We created this guide to help business owners and their web developers set up online credit card payments for alcohol sales, including beer, wine, and spirits.

Unlike retail sales at a vineyard, brewery, or distillery’s tasting room, taking payments on the internet for regulated, age-restricted items requires careful planning and the right advice. We focus on alternatives to Stripe, PayPal, Square, and Shopify Payments. Our goal is to help your website accept credit cards without worrying about having your payment processing shut down. 

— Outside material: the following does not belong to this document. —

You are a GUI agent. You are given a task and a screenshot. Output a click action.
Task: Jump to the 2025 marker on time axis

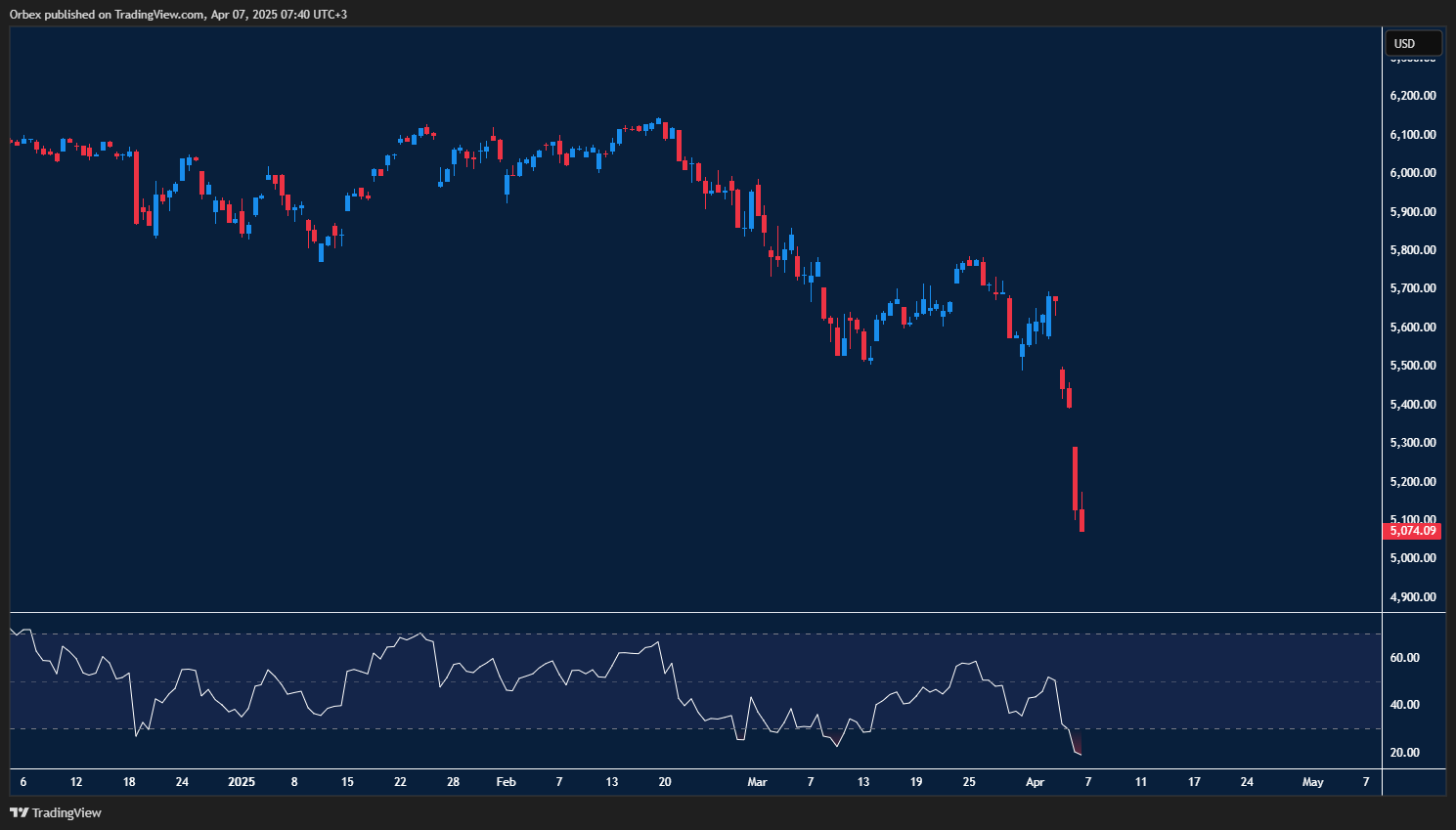pyautogui.click(x=241, y=782)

This is not a legal advice website. We provide e-commerce services like high-risk payment gateways, merchant account recommendations, and fraud reduction advice to businesses looking to sell alcohol and other restricted products online. We also offer general high-risk e-commerce vendor recommendations.

We are paid by the trusted services we recommend and do not charge website owners for our personalized one-on-one advice and recommendations. Please read more about us on our home page and our about us page.

Below, there is a table of contents that outlines some detailed information on the ins and outs of selling alcohol online, accepting credit cards, and more.

Note: At the bottom of this page is a quick contact form if you need help ASAP with a high-risk payment gateway or processor suggestion for Shopify, WooCommerce, Wix, Squarespace, BigCommerce, GoDaddy, or any other shopping cart.  Established in 2002, Tasker Payment Gateways LLC is an A+ Rated, BBB Accredited business that offers high-risk payment gateways and merchant account recommendations.

Payment processing for wine, beer, or spirits websites 

If you are looking to learn more on the topic of online alcohol sales, please scroll down and keep reading.

Selling alcohol online 101 - Tasker Payment Gateway quote image

If you need a payment gateway and merchant account in order to sell a regulated product online, like wine, beer, spirits, (or CBD, cigars, vape, or smoking pipes, )- please contact us to get started.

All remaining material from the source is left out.